+++ Material for the task +++
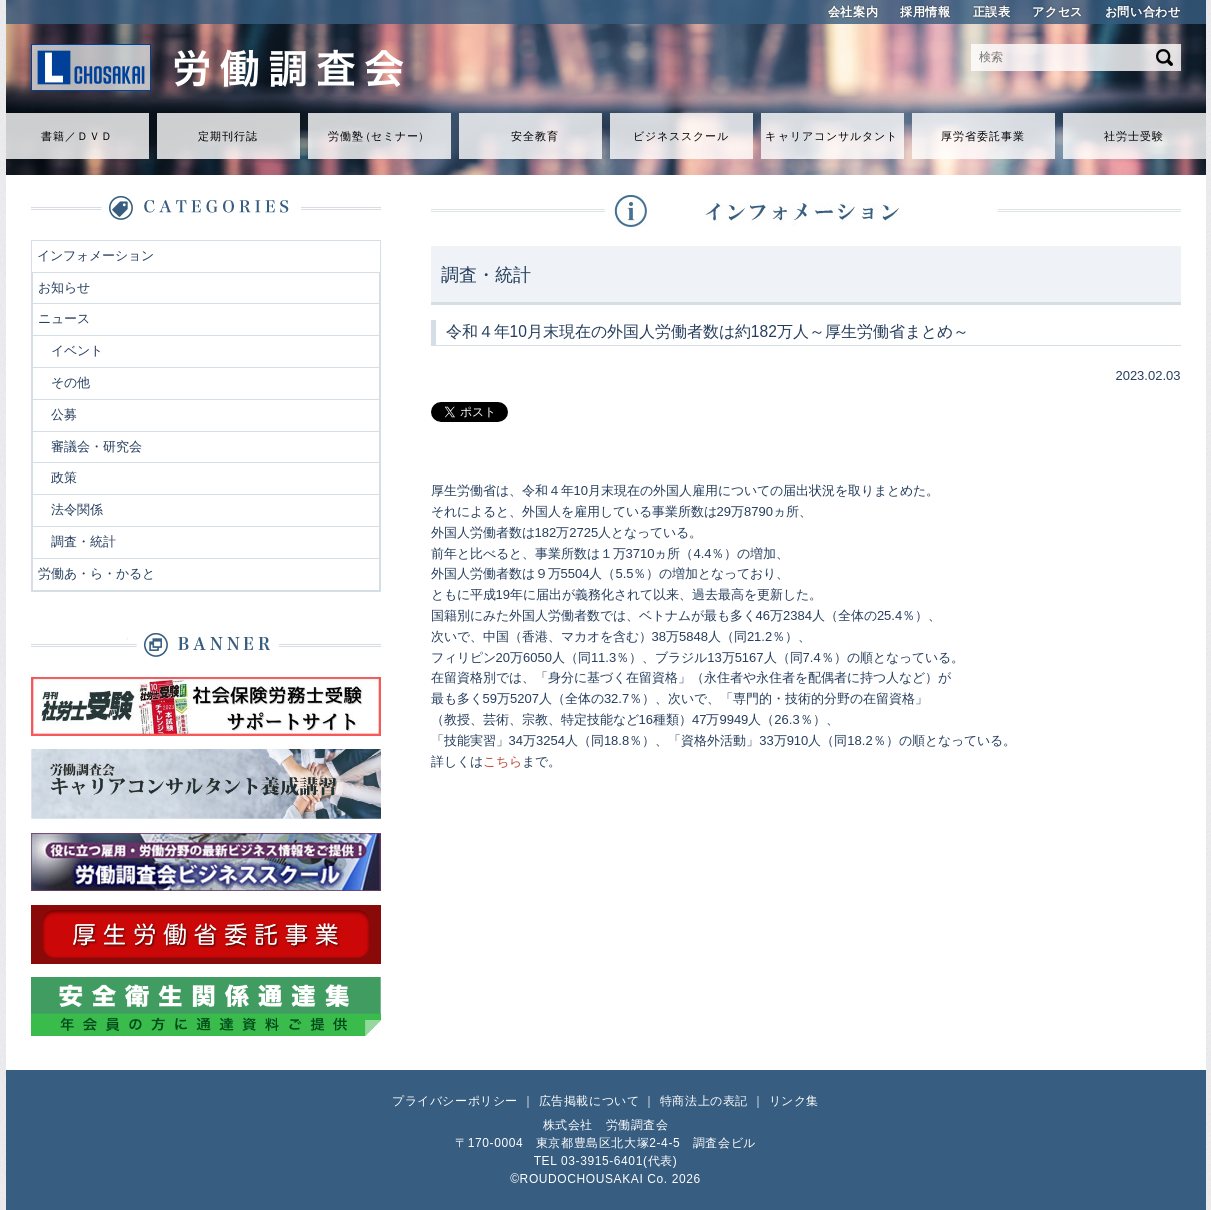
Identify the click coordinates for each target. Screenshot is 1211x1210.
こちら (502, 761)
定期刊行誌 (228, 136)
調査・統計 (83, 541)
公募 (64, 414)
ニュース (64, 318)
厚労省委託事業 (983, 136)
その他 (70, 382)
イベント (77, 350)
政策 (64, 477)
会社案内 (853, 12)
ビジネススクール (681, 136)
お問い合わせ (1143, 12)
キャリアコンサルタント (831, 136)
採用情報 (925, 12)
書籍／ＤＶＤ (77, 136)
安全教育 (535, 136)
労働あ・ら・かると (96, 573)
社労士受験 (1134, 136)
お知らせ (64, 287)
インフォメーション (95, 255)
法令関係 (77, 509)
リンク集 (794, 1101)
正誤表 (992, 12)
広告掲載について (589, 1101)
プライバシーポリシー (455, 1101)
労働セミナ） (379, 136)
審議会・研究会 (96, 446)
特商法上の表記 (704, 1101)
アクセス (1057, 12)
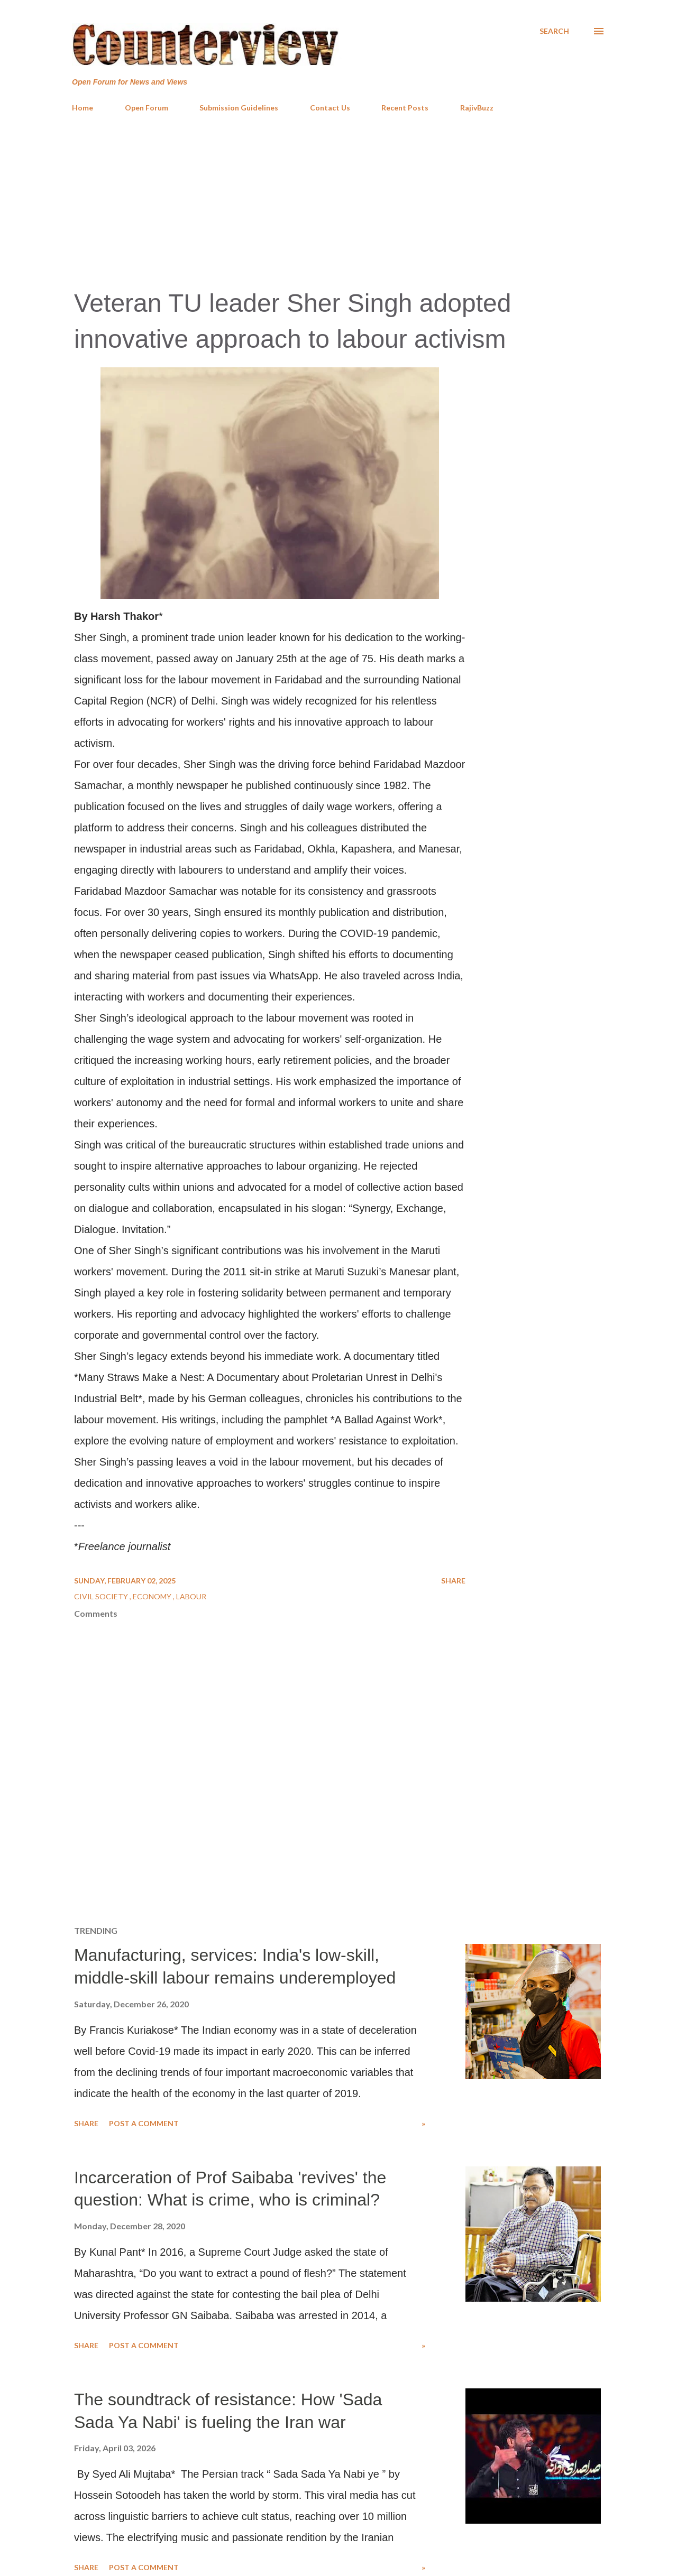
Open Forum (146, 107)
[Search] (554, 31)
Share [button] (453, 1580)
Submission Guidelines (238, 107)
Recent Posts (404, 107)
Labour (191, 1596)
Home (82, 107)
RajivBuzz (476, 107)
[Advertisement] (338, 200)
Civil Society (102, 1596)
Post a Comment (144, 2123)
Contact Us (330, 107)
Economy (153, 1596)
+++
- [Goal]: Rewrite the records above as a two-column CSV with the headers "target" and "coordinates", one row per record. Put each record's text and its answer in separate quoted fields, turn any line breaks into spaces, and leave out the pictures.

- [Task result]:
target,coordinates
"Identify the click coordinates for each target. Screenshot is 1211x1210. こちら","(502, 761)"
"定期刊行誌","(228, 136)"
"調査・統計","(83, 541)"
"公募","(64, 414)"
"ニュース","(64, 318)"
"厚労省委託事業","(983, 136)"
"その他","(70, 382)"
"イベント","(77, 350)"
"政策","(64, 477)"
"会社案内","(853, 12)"
"ビジネススクール","(681, 136)"
"お問い合わせ","(1143, 12)"
"キャリアコンサルタント","(831, 136)"
"採用情報","(925, 12)"
"書籍／ＤＶＤ","(77, 136)"
"安全教育","(535, 136)"
"労働あ・ら・かると","(96, 573)"
"社労士受験","(1134, 136)"
"お知らせ","(64, 287)"
"インフォメーション","(95, 255)"
"法令関係","(77, 509)"
"リンク集","(794, 1101)"
"正誤表","(992, 12)"
"広告掲載について","(589, 1101)"
"プライバシーポリシー","(455, 1101)"
"労働セミナ）","(379, 136)"
"審議会・研究会","(96, 446)"
"特商法上の表記","(704, 1101)"
"アクセス","(1057, 12)"
"Open Forum","(146, 107)"
"[Search]","(554, 31)"
"Share [button]","(453, 1580)"
"Submission Guidelines","(238, 107)"
"Recent Posts","(404, 107)"
"Labour","(191, 1596)"
"Home","(82, 107)"
"RajivBuzz","(476, 107)"
"[Advertisement]","(338, 200)"
"Civil Society","(102, 1596)"
"Post a Comment","(144, 2123)"
"Contact Us","(330, 107)"
"Economy","(153, 1596)"